> [Selected extract]:
*** Block opens ***
Why Industrial Parks in Tanzania Have Slow Uptake, and How to Improve It

Why Industrial Parks in Tanzania Have Slow Uptake, and How to Improve It

Despite strategic locations and government support, uptake by investors remains slow. Understanding the barriers to utilization is key to unlocking their full potential for industrialization.

Industrial Parks vs. Reality

Industrial parks and Special Economic Zones (SEZs) are intended to attract manufacturers, create jobs, and boost exports. In Tanzania, parks in Kibaha, Kurasini, Bagamoyo, Morogoro, and other regions hold immense potential. Despite strategic locations and government support, uptake by investors remains slow. Understanding the barriers to utilization is key to unlocking their full potential for industrialization, economic growth, and employment creation.
*** Block closes ***
Continue the article on the slow uptake of Tanzania's industrial parks from where it ends. The items that come next have nothing to do with the article on Tanzania's industrial parks.

> [Raw data]:
*** Block opens ***
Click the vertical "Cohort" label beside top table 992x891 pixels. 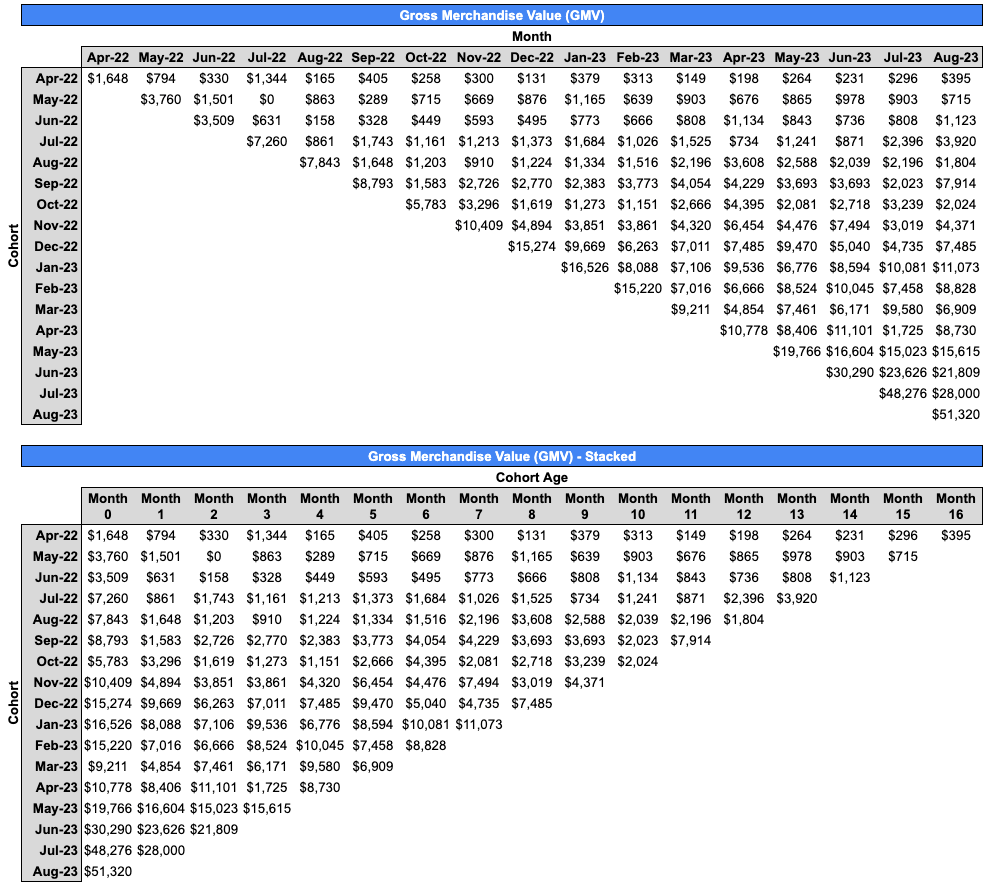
*** Block closes ***
*** Block opens ***
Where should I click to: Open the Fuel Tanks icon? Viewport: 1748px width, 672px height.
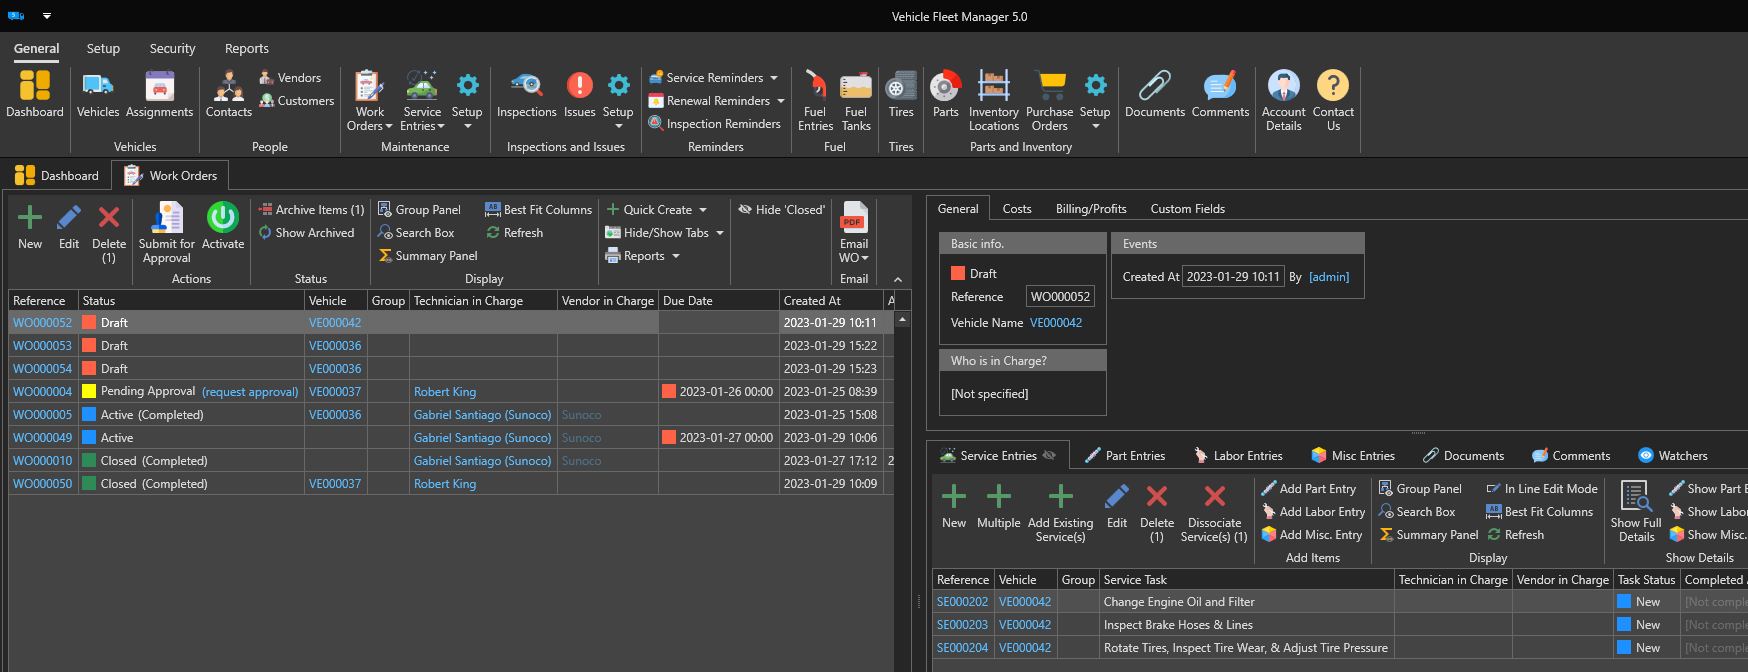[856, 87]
*** Block closes ***
> [Answer area]:
1. Infrastructure Not Fully Ready

Many industrial parks lack essential infrastructure, which discourages potential investors. Reliable electricity is critical for factories, yet frequent outages increase operational costs and risk. Water supply remains inconsistent in some parks, limiting industrial activities that require large volumes for production. Waste treatment and effluent management systems are also insufficient, raising concerns about environmental compliance. Internal roads and transport networks within the parks are often underdeveloped, reducing efficiency in moving goods. Moreover, ICT connectivity remains limited, which is particularly challenging for technology-based industries and modern manufacturing operations. Without fully operational utilities, investors are reluctant to commit capital to these parks.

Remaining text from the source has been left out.